Data for the task Start Marker
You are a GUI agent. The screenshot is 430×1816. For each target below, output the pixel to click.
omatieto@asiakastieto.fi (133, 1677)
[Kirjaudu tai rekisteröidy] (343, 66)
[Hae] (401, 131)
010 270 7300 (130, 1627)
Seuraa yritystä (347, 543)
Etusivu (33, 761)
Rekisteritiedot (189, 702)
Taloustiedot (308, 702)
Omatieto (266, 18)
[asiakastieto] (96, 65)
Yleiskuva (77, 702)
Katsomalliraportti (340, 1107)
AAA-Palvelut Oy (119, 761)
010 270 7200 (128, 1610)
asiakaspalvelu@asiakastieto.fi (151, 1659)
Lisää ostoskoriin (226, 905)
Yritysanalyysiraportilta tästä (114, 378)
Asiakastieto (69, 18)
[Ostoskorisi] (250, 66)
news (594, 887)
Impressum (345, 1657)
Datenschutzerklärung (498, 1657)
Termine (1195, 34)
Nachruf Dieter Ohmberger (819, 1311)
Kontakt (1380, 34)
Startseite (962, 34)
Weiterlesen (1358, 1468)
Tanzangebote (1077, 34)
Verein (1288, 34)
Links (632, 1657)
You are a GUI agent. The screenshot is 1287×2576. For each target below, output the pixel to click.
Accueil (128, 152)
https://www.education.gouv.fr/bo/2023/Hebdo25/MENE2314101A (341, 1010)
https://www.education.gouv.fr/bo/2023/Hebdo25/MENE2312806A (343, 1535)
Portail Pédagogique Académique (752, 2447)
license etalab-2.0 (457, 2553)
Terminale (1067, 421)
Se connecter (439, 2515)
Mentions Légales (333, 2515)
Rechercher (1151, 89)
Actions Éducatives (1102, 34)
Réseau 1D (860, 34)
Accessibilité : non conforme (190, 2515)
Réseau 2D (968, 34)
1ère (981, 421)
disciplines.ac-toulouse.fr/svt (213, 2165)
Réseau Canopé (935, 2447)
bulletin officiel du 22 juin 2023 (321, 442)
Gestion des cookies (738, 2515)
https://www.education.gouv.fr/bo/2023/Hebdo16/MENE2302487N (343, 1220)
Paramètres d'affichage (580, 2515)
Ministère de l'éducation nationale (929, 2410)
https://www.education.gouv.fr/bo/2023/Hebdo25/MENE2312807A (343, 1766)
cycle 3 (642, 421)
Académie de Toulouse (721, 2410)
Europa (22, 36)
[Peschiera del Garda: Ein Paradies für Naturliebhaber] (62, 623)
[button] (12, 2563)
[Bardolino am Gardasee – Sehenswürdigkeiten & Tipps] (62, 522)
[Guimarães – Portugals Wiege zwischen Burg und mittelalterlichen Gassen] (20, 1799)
Data for the task End Marker
Work task. Reproduce the entire listing above exactly, leaving nothing out.

Response.
You are a GUI agent. The screenshot is 430×1816. For each target below, output the pixel to click.
omatieto@asiakastieto.fi (133, 1677)
[Kirjaudu tai rekisteröidy] (343, 66)
[Hae] (401, 131)
010 270 7300 (130, 1627)
Seuraa yritystä (347, 543)
Etusivu (33, 761)
Rekisteritiedot (189, 702)
Taloustiedot (308, 702)
Omatieto (266, 18)
[asiakastieto] (96, 65)
Yleiskuva (77, 702)
Katsomalliraportti (340, 1107)
AAA-Palvelut Oy (119, 761)
010 270 7200 (128, 1610)
asiakaspalvelu@asiakastieto.fi (151, 1659)
Lisää ostoskoriin (226, 905)
Yritysanalyysiraportilta tästä (114, 378)
Asiakastieto (69, 18)
[Ostoskorisi] (250, 66)
news (594, 887)
Impressum (345, 1657)
Datenschutzerklärung (498, 1657)
Termine (1195, 34)
Nachruf Dieter Ohmberger (819, 1311)
Kontakt (1380, 34)
Startseite (962, 34)
Weiterlesen (1358, 1468)
Tanzangebote (1077, 34)
Verein (1288, 34)
Links (632, 1657)
You are a GUI agent. The screenshot is 1287×2576. For each target below, output the pixel to click.
Accueil (128, 152)
https://www.education.gouv.fr/bo/2023/Hebdo25/MENE2314101A (341, 1010)
https://www.education.gouv.fr/bo/2023/Hebdo25/MENE2312806A (343, 1535)
Portail Pédagogique Académique (752, 2447)
license etalab-2.0 (457, 2553)
Terminale (1067, 421)
Se connecter (439, 2515)
Mentions Légales (333, 2515)
Rechercher (1151, 89)
Actions Éducatives (1102, 34)
Réseau 1D (860, 34)
Accessibilité : non conforme (190, 2515)
Réseau 2D (968, 34)
1ère (981, 421)
disciplines.ac-toulouse.fr/svt (213, 2165)
Réseau Canopé (935, 2447)
bulletin officiel du 22 juin 2023 (321, 442)
Gestion des cookies (738, 2515)
https://www.education.gouv.fr/bo/2023/Hebdo16/MENE2302487N (343, 1220)
Paramètres d'affichage (580, 2515)
Ministère de l'éducation nationale (929, 2410)
https://www.education.gouv.fr/bo/2023/Hebdo25/MENE2312807A (343, 1766)
cycle 3 (642, 421)
Académie de Toulouse (721, 2410)
Europa (22, 36)
[Peschiera del Garda: Ein Paradies für Naturliebhaber] (62, 623)
[button] (12, 2563)
[Bardolino am Gardasee – Sehenswürdigkeiten & Tipps] (62, 522)
[Guimarães – Portugals Wiege zwischen Burg und mittelalterlichen Gassen] (20, 1799)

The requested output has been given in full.